Every line from the one with "Where should I" to the end of the entries, both included, is to be copied exactly; the other lines stay out.

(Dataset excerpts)
┏━━

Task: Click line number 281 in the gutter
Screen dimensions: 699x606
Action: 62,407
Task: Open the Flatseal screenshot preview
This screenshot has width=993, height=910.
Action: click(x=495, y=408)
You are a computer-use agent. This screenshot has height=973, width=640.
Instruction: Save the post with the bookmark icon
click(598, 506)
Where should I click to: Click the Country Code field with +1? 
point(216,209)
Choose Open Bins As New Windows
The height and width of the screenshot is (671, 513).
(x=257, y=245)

┗━━

◆ TASK OUTPUT:
Where should I click to: Click the Country Code field with +1? 
point(216,209)
Choose Open Bins As New Windows
The height and width of the screenshot is (671, 513).
(x=257, y=245)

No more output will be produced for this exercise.